Single by Marv Johnson

from the album Marvelous Marv Johnson
- B-side: "Don't Leave Me"
- Released: 1959
- Recorded: 1959
- Genre: R&B
- Length: 2:30
- Label: United Artists
- Songwriters: Tyran Carlo, Gwen Fuqua, Berry Gordy Jr., Marv Johnson

Marv Johnson singles chronology
| "I'm Coming Home" (1959) | "You Got What It Takes" (1959) | "I Love the Way You Love" (1960) |

= You Got What It Takes =

"You Got What It Takes" is a 1959 single by Marv Johnson. In the US it reached number 2 on the Black Singles chart, and number 10 on the Billboard Hot 100 early in 1960. In the UK Singles Chart it reached a high of number 7. The original recording of "You Got What It Takes" was by Bobby Parker on Vee-Jay 279 in 1958. Parker claims to have written the song, and his name is on the 1958 recording, but later versions credit Berry Gordy, Gwen Gordy, Billy Davis, and sometimes Marv Johnson.

Parker told the Forgotten Hits newsletter in 2008:

I wrote 'You've Got What It Takes,' that was MY song. Even had the Paul Hucklebuck Williams band playing on it behind me... And then Berry Gordy just stole it out from under me, just put his name on it. And what could I do? I was just trying to make a living, playing guitar and singing, how was I going to go on and fight Berry Gordy, big as he was, and Motown Records? There wasn't really nothing I could do about it – it was just too big and I didn't have any way to fight them...
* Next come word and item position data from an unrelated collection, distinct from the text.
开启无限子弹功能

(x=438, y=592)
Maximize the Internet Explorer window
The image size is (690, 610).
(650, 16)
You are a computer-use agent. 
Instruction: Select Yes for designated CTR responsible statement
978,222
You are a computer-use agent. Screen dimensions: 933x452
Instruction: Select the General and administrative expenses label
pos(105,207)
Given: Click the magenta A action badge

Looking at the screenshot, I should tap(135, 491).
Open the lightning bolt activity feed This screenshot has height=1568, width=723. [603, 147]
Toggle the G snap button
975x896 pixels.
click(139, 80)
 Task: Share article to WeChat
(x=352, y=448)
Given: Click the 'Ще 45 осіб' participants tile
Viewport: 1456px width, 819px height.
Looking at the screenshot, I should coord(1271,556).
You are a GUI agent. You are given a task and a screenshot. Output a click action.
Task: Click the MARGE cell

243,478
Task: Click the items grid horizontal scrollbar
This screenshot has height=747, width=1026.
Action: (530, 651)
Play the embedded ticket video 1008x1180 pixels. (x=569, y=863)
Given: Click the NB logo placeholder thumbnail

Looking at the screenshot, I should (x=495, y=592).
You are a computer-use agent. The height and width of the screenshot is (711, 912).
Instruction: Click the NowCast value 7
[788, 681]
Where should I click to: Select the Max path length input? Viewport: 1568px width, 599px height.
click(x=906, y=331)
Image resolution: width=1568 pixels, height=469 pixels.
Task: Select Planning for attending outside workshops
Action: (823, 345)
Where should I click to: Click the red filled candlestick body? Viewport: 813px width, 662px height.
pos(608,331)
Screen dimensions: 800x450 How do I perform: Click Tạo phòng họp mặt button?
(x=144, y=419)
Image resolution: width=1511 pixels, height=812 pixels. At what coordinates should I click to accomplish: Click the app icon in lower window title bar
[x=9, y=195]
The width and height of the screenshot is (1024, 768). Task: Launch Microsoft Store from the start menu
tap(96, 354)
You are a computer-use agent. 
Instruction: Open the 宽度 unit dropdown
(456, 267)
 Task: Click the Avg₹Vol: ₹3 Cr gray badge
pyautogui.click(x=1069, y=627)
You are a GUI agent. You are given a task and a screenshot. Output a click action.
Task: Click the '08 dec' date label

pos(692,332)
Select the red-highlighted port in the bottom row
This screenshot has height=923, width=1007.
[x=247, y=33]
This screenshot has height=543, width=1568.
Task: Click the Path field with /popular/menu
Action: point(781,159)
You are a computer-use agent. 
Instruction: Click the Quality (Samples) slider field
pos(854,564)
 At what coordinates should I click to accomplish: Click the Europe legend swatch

==Other notable recordings==

- A contemporary cover version by Johnny Kidd and the Pirates entered the UK charts the same week in 1960 as Marv Johnson's version and reached number 25.
- A 1967 cover of the song by the Dave Clark Five reached number 7 in the United States and number 28 in the UK.
- A rock and roll cover by Showaddywaddy reached number 2 in the UK in 1977.
- Anne Murray included a cover of the song on her 1979 album New Kind of Feeling.